I still remember having Dandelion greens with bacon and onions, simmered in the bacon grease at my grandma’s farm.  My other grandma lived in town and fixed Dandelions greens with seasonings, garlic and boiled it much like spinach, then topped it with a slices of a hard boiled egg and a slab of butter on top.  It evidently was  picked fresh from their pesticide free yards.
Today those would be considered an ‘artery clogging meals’, but I really don’t see much difference in their eventuality and those of us today, except they were healthier.  Do you think maybe, the GMO vegetables, the ‘pills’ that the big medicine companies tell us to take and the ‘weed/bug killers’ we’ve sprayed on our yards and gardens have something to do with that?   Isn’t modern science great! 
Oh, by the way, did you know that some of the same companies (or their subsidiaries) that make our pills and foods make the poisons for our yards.
Hmm, never mind the ramblings of the old man at the desk, he’s just thinking out loud!

NOTE!!!    When foraging or in a survival situations,  “do not eat plants near road ways!”  There is a danger of run off chemicals from vehicles and road tar, as well as airborne drift from exhaust.  Be very careful too, not to eat plants that have been sprayed with pesticides and weed killers.  This spraying is common along road ways, but also on peoples private properties and fields. Remember – much of this nations farmlands have been ‘fertilized’ with heavy metals and weed killers for many decades.

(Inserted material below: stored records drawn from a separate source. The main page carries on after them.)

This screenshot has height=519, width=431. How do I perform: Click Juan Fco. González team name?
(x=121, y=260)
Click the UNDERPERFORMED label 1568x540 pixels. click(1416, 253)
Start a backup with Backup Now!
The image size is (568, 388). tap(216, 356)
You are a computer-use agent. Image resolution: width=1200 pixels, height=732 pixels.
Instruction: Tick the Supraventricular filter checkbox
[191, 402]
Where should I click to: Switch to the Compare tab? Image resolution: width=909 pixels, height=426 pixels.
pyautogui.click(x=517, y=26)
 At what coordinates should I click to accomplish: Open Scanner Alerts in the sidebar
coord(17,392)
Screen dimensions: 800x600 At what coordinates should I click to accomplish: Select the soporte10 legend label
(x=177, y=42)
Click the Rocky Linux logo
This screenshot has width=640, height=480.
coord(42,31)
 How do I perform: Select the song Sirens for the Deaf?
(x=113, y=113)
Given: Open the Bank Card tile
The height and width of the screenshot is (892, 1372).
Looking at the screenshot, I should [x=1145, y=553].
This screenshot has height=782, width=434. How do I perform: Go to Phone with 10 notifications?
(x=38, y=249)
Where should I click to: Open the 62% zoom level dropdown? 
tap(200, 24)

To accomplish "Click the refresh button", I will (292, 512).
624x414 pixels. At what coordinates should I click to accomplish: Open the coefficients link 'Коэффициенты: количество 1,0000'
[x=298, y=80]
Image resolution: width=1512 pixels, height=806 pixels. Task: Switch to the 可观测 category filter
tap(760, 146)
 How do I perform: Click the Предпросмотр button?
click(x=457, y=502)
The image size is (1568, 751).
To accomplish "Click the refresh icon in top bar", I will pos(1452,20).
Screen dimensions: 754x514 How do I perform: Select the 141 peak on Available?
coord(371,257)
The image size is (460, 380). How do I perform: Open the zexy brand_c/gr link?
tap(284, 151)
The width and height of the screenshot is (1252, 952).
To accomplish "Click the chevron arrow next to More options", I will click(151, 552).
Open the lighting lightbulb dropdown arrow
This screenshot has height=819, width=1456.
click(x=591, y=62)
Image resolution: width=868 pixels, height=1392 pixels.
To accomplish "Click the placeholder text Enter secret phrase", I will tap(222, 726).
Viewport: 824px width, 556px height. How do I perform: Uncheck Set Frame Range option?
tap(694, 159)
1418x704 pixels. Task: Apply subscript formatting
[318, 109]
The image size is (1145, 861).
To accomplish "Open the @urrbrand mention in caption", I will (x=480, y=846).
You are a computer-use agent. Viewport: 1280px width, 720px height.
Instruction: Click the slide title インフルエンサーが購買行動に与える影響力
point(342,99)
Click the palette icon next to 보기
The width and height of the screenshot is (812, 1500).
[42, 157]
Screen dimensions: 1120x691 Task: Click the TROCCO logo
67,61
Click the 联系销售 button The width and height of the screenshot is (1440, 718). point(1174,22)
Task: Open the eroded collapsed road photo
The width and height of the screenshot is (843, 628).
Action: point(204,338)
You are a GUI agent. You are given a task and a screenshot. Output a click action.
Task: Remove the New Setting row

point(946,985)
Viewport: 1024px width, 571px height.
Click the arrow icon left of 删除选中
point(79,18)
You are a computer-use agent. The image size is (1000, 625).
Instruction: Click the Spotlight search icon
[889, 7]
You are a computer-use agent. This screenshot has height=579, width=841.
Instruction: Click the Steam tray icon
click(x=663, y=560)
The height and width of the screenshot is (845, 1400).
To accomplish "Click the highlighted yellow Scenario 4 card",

A couple of years ago, I observed the spraying of wild black berry bushes along a road that followed a river in a nearby valley.  What was concerning, was the area was open to the road with no fencing and was, I think, in mid or late summer.  The plants took quite awhile to die and I’m not sure if berries were ever available on the plants, but it didn’t seem like good timing to me and with no warning signs!   The next spring, with the dead brush removed, they began planting trees and shrubs though this area, which literally took in acres.   The point is that  this area had not been ‘maintained’ for years and was a ‘common’ place for locals to pick berries.

Also — Never eat plants that you have not positively identified as safe!  Start learning to identify plants now, so you’ll know the edible and medicinal ones from the poisonous, before an emergency strikes!  We will be publishing more on this subject as well as there are many great sites and books available to help you.

Be careful, not only your health, but your life depends on it.      Do your research on where and what you eat!!!